> _INSTRUCTIONS TO FOLLOW_:
Format the data as a numbered list, starting with the line that contains "The height and width of the screenshot is (596, 800)." and continuing through the end of the data, with both ends included. Omit blank lines and leave the pictures out.

> _AVAILABLE DATA_:
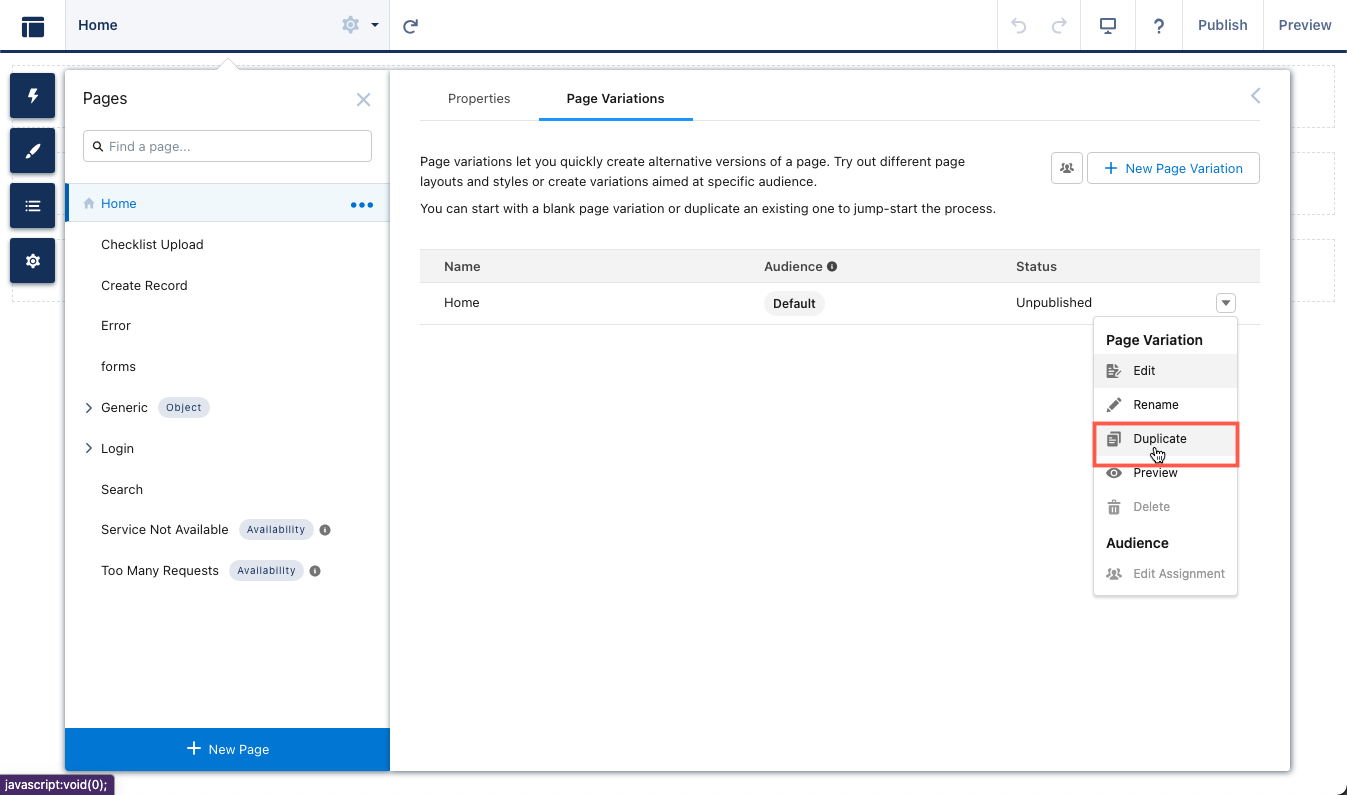Click the audience group icon button
This screenshot has width=1347, height=795.
pyautogui.click(x=1067, y=168)
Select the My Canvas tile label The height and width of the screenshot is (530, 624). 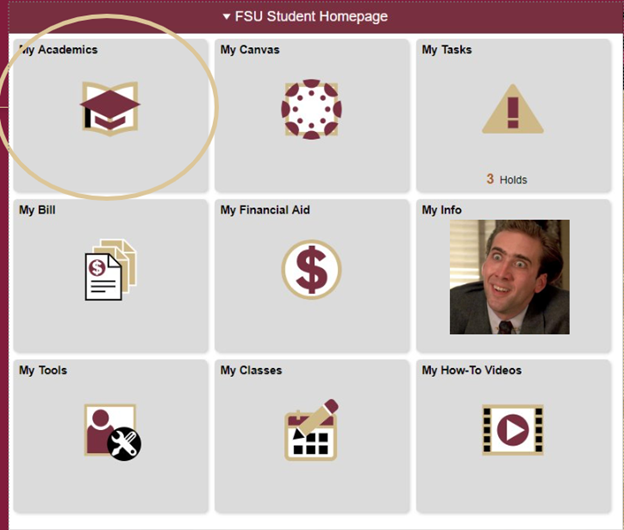click(x=250, y=49)
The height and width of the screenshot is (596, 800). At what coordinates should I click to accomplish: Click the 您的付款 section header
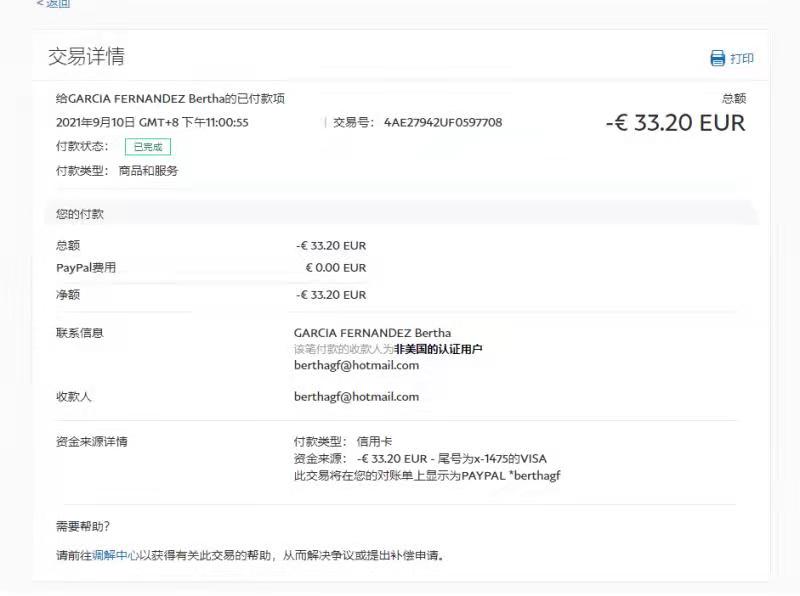[x=80, y=214]
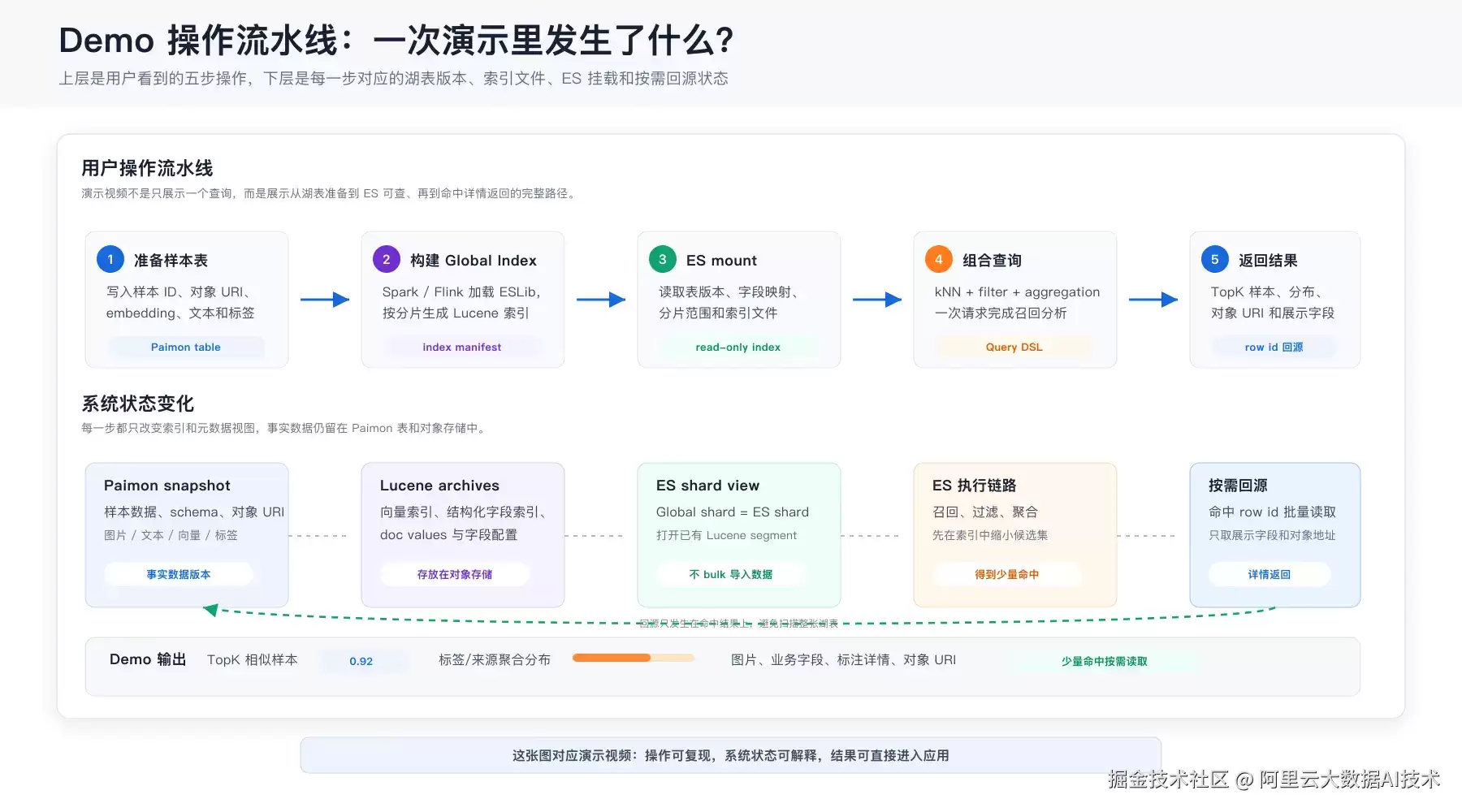This screenshot has height=812, width=1462.
Task: Select the Paimon table tag
Action: click(186, 347)
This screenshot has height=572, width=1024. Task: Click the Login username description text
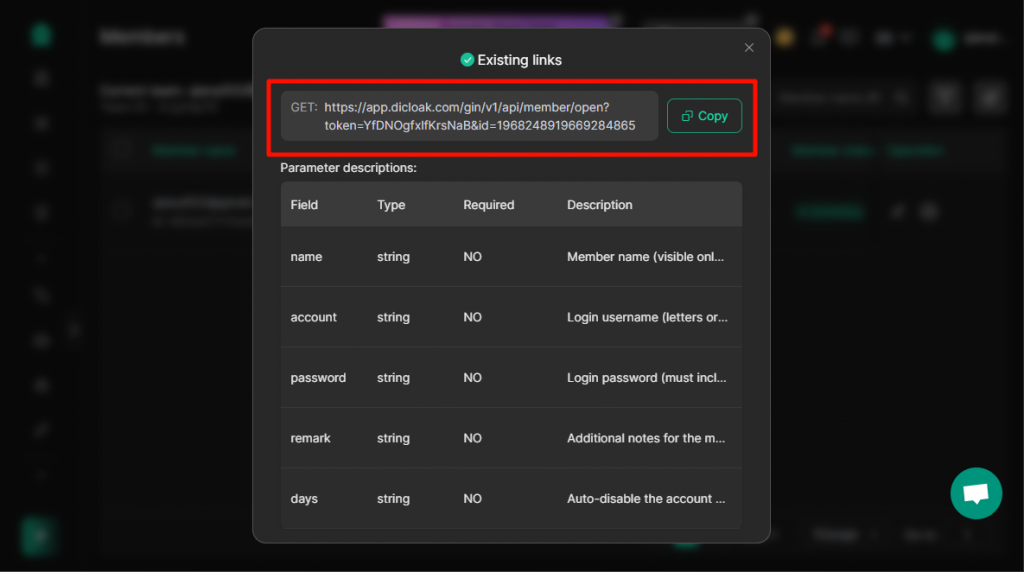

> _RESULT_:
1. The height and width of the screenshot is (596, 800). At what coordinates should I click to accomplish: Click the 您的付款 section header
2. [x=80, y=214]
3. This screenshot has height=812, width=1462.
4. Task: Select the Paimon table tag
5. Action: click(186, 347)
6. This screenshot has height=572, width=1024. Task: Click the Login username description text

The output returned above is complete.